A expressão sincericídio já se tornou popular na comunidade autista. Não dá pra negar que é um termo surpreendentemente descritivo: dizemos, em linguagem informal, que alguém comete sincericídio quando se expressa com aquela sinceridade excessiva, sem filtro, indevida, com resultados desastrosos. A “sinceridade suicida”.
Não é exagero. Os desastres podem incluir perda de bolsas de estudo, de empregos, grandes mal entendidos, exclusão social e rompimentos de relacionamentos. Deixam um rastro de sofrimento e danos por vezes irreparáveis.
As interações sociais típicas toleram – e mesmo pressupõem – algum grau de dissimulação e falta de autenticidade, em nome de um convívio mais aprazível. Com certa frequência, falar a verdade nua e crua pode ser desagradável, ofensivo e totalmente desnecessário. Ou seja, algumas mentiras desempenham um papel “conciliador” em diversas situações sociais (não estamos nos referindo aqui às mentiras usadas para prejudicar outras pessoas intencionalmente, mas sim àquelas mentirinhas “inocentes” que fazem parte do cotidiano das pessoas). Alegar dor de cabeça para fugir de um compromisso com alguém que não quer ver, elogiar um corte de cabelo que detestou para não magoar a outra pessoa, combinar um café que nunca vai acontecer e assim por diante. É algo que faz parte do contrato social implícito de determinada cultura e tão entranhado em nossas vidas que chega a ser considerado uma demonstração de boas maneiras.
Por que pessoas autistas estão tão sujeitas a cometer sincericídio?
Como sempre fazemos questão de ressaltar aqui, todo comportamento resulta do processamento de informações – algo muito particular para cada um de nós e que, por sua vez, reflete nossa bagagem de vida e funções cognitivas, em grande parte definidas pela configuração das nossas redes neurais.

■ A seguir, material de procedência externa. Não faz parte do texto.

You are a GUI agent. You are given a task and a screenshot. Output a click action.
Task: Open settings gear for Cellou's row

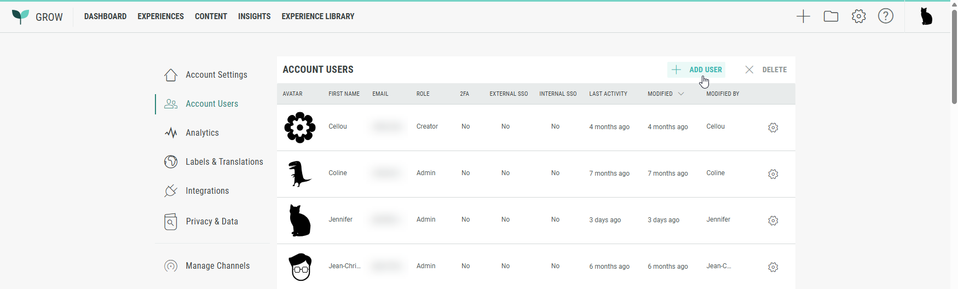tap(773, 128)
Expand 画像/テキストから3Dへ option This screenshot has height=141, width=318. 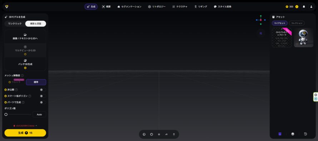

Existe, portanto, peculiaridades das mentes atípicas envolvidas aí. Quem acompanha os textos da página sabe do nosso empenho em “destrinchar” esses componentes: não só para ampliar a compreensão de quem convive com isso, como também para favorecer a construção de estratégias.
Alguns aspectos por trás do sincericídio:
- Literalidade da linguagem: jogar com as palavras, fazer insinuações, dar indiretas não costumam fazer parte do repertório expressivo dos autistas. As palavras geralmente são escolhidas pelos seus significados literais, sem atenuantes. Em circunstâncias sensíveis, isso pode ser um problema.
- Déficit de Teoria da Mente: reconhecer os estados mentais dos nossos interlocutores (seus sentimentos, interesses, expectativas, intenções) nos possibilita adequar nosso comportamento aos mais diversos ambientes. O déficit nessa habilidade (que é conhecida por Teoria da Mente) é uma das características centrais do TEA e talvez a principal responsável pelo sincericídio. A falta de leitura do contexto social leva a falhas na elaboração de respostas adequadas em determinadas situações
- Rigidez de pensamento: no “pensamento absoluto” (tudo ou nada, oito ou oitenta, preto ou branco), característico do TEA, há pouco espaço para relativização. As regras assimiladas precisam ser cumpridas rigorosamente. As coisas são como são: “dourar a pílula”, ocultar detalhes e camuflar a situação não fazem sentido dentro dessa lógica. Entra aí também o senso de justiça apurado e a defesa intransigente da verdade.
- Disfunção executiva: a falta de controle inibitório (daquele “freio” do autocontrole) leva à impulsividade. A pessoa fala e age antes de pensar e considerar as consequências.
Para finalizar o assunto, nada melhor que derrubar mais um mito do autismo: a tendência à sinceridade excessiva inibe em grande parte as “mentiras sociais”, mas isso não quer dizer que autistas nunca mentem. Sim, eles podem mentir. Dificilmente com a naturalidade espontânea de muitas pessoas típicas, mas – desde que haja uma motivação forte o suficiente, justificativas e tempo para elaboração – pode rolar, sim.